The Wall Street Journal frequently has superb reporting. However, neanderthals continue to roam their editorial pages. And they are clutching their pearls in horror over the fiscal cliff bill presided over by the Kenyan socialist.
After paying a lifetime of taxes on wages and salaries, business and farm profits and capital gains, Americans who save their money rather than spend it get the reward of giving 40% to Uncle Sam.
Most American have nowhere near $5 million in their estate when they die and the estate tax on that amount is rising from 35% to 40%, not exactly a huge increase. Given that many large estates consist of inherited money anyway and multiple tax avoidance schemes already exist, somehow the poor dears will probably do ok somehow.
Wall Street Journal also whines about the capital gains tax going up. This has long been a giant loophole. Michael Arrington who sold Techcrunch to AOL for $50 million+ and now runs a hedge fund explains why it should be abolished.
Even though I’m investing other people’s money, the government calls it a capital gain. So instead of paying 39.6 percent on that money (I won’t call it income), I pay only 15 percent (or maybe 20 percent under the new rules – it isn’t clear to me).
Kill This Loophole
Many of us benefiting from it have been asking for it to end for years because it is so vastly unfair.
It’s not often that something is so egregious that even the people benefiting from it are asking for it to go away.
Arringon thus appears to have an actual sense of fairness and objects to the grossly unfair capital gains rates. By contrast, the WSJ bangs its rattle on the high chair about having to pay a penny more in taxes.

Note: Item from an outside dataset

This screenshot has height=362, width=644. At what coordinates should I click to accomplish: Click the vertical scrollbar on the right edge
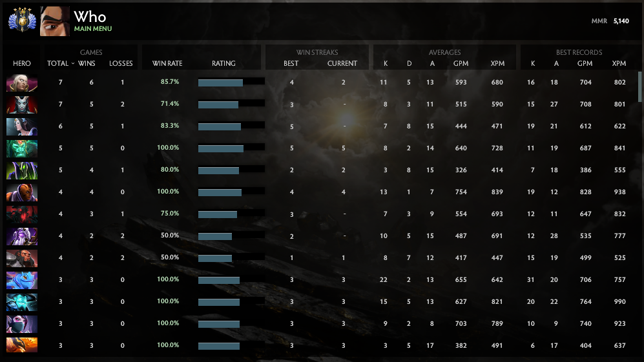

Meanwhile, even as Democrats claim these tax rates won’t matter to investment, Senators stuffed their bill full of tax subsidies for special business interests. The wind tax credit survived (cost: $12.1 billion), and so did the tax breaks for cellulosic ethanol ($59 million) and the impoverished producers of Hollywood ($248 million).
These would be tax breaks that WSJ doesn’t like. They are curiously mute on defense and oil company subsidies. And let’s not forget that it was government money and subsidies that invented solar power (NASA) and created the Internet (DARPA), all of which have had tremendous benefit to the public.

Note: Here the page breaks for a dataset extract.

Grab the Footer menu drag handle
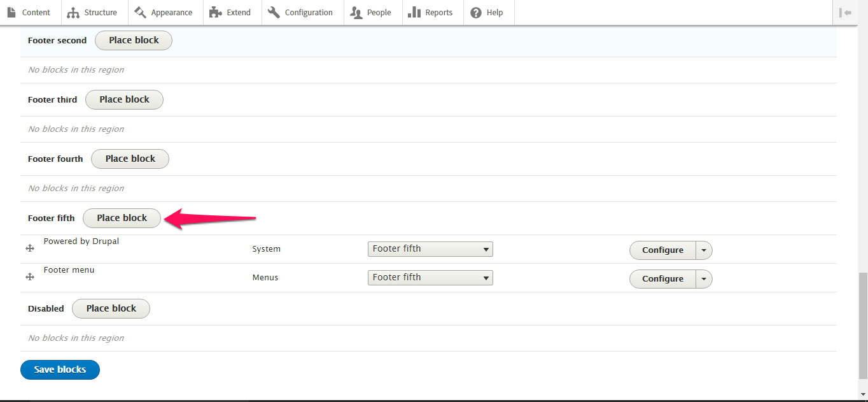This screenshot has height=402, width=868. 30,277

But the WSJ editorial board has long shown they have no interest in what is good for the public at large, but only for what benefits their 1% class.
House Republicans should pursue their own agenda and let Mr. Obama and Senate Democrats pursue theirs. Mr. Obama has his tax triumph. Let it be his last.
It won’t be. The Teapublicans have shown they are paper tigers, full of sound and fury signifying nothing, as they always fold have faced with a real fight. And WSJ editorials continue to show their nasty, greedy view that their class is entitled to special treatment and the rest of us should just get used to it. Good luck with that.